- [WRITTEN INSTRUCTION 1]: In the review of Chains of Babylon, what years are given for the Asian-American movement?
- [WRITTEN INSTRUCTION 2]: Summarize the review of Chains of Babylon in two sentences.
- [WRITTEN INSTRUCTION 3]: According to the review of Chains of Babylon, which movements does Maeda say Asian America's foundations lie in solidarity with? List them all.

- [SELECTED EXTRACT]:
· · ·
Daryl Maeda's Chains of Babylon serves as a cultural excavation of the lost history of the Asian-American movement (1960-1975) and the political origins of the panethnic Asian-American identity. While the term "Asian American" has taken on an innocuous demographic meaning haunted by the model minority label, the identity was born amidst the tumult and radicalism of the Third World Liberation movements. Maeda argues that the foundations of Asian America do not lie in the integrationist rhetoric of the Civil Rights movement, but rather in solidarity with the Black Power, Chicano, Puerto Rican and American-Indian movements. Maeda's work not only provides new perspectives and untold stories of this period in Asian-American political history, but also reinserts Asian Americans, an often-invisible minority, into the lines of U.S. history and 1960s politics writ large.

Beyond this worthy project in cultural history, Maeda also offers at least two other notable contributions of interest to sociological audiences. Maeda explicitly positions his study in dialogue with scholars of racial formation and racial triangulation. He seeks to demonstrate that Asian-American racial identity is constructed in relationship to both whiteness and blackness. To be clear, Asian-American activists formed their new panethnic identity in order to distance themselves from whiteness and charges of assimilationist accommodation.
· · ·
- [DATA EXTRACT]:
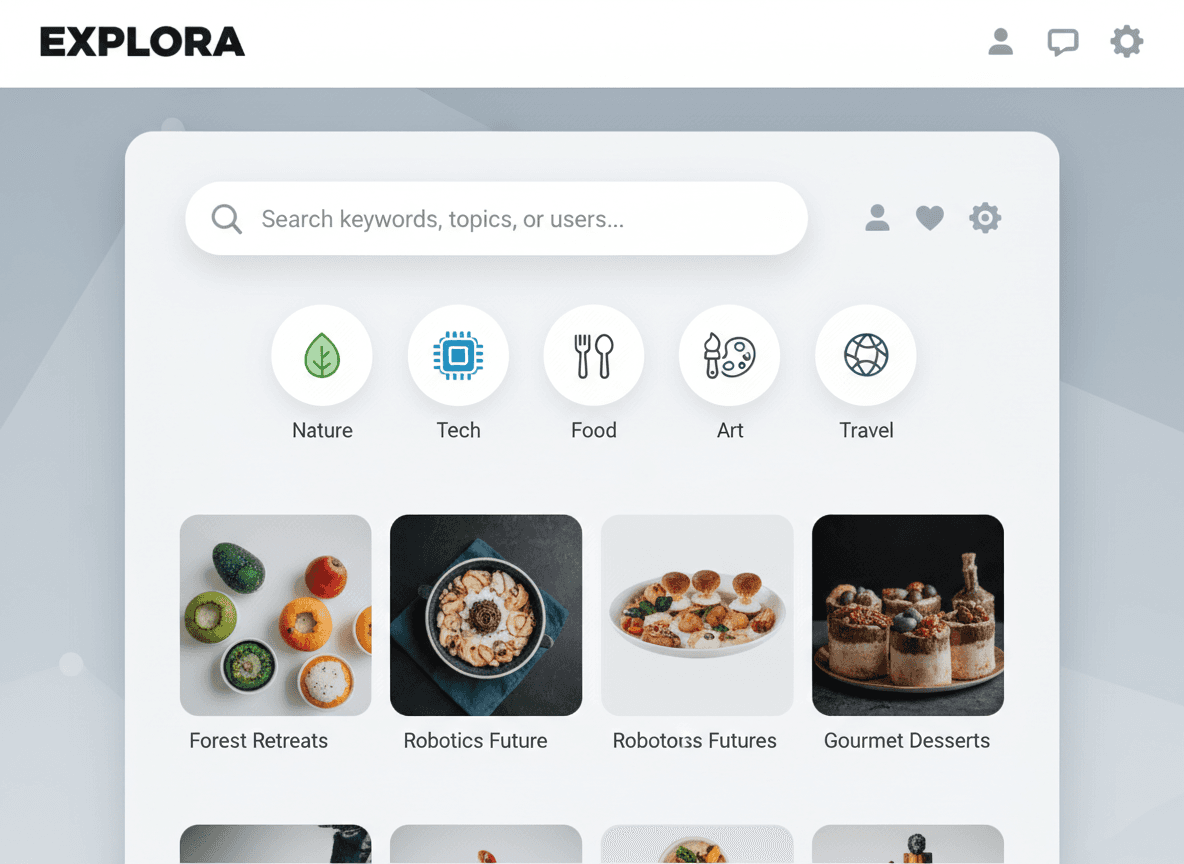Open the user icon beside search bar

point(877,218)
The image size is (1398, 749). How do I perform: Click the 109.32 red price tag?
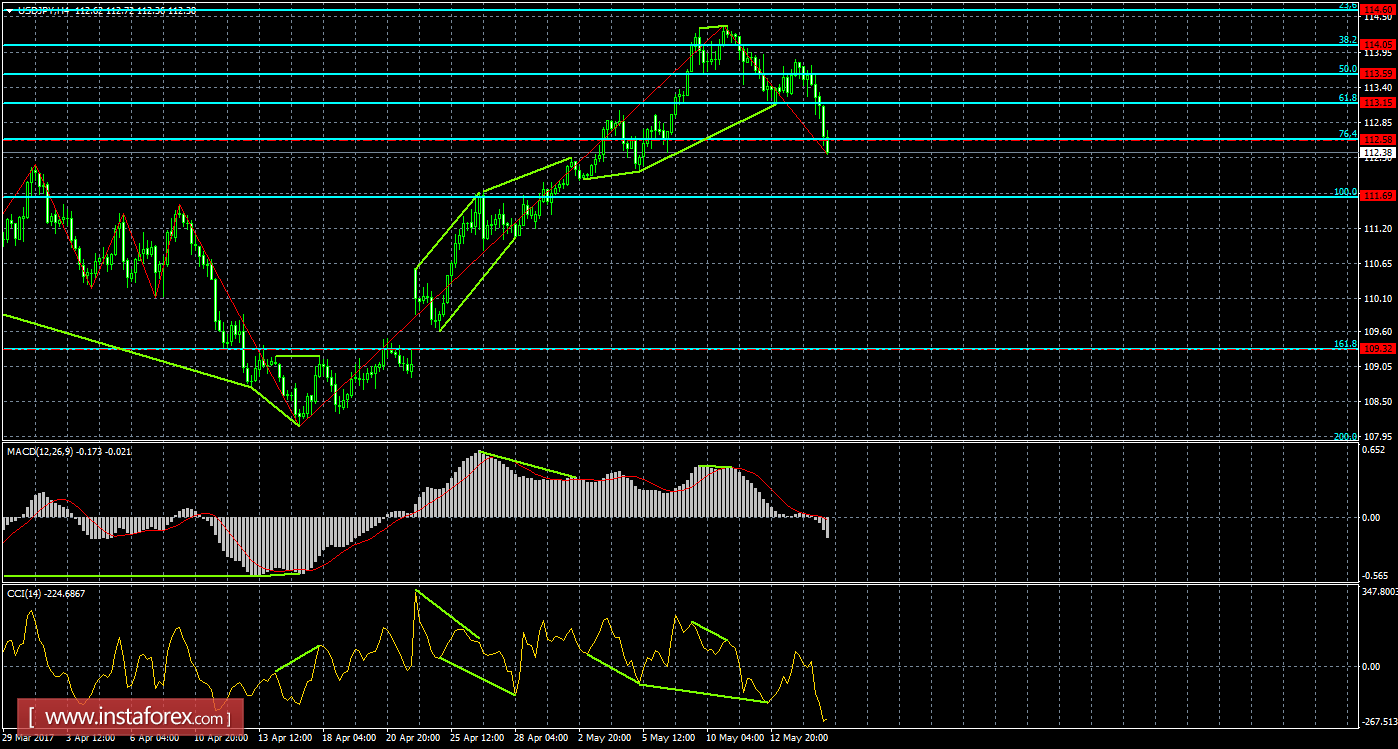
· · ·
- [RESPONSE 1]: 1960–1975

- [RESPONSE 2]: Daryl Maeda's Chains of Babylon recovers the lost history of the Asian-American movement of 1960–1975. It argues that panethnic Asian-American identity grew out of solidarity with other Third World Liberation movements rather than out of Civil Rights integrationism, and that this identity was constructed in relation to both whiteness and blackness.

- [RESPONSE 3]:
- Black Power
- Chicano
- Puerto Rican
- American-Indian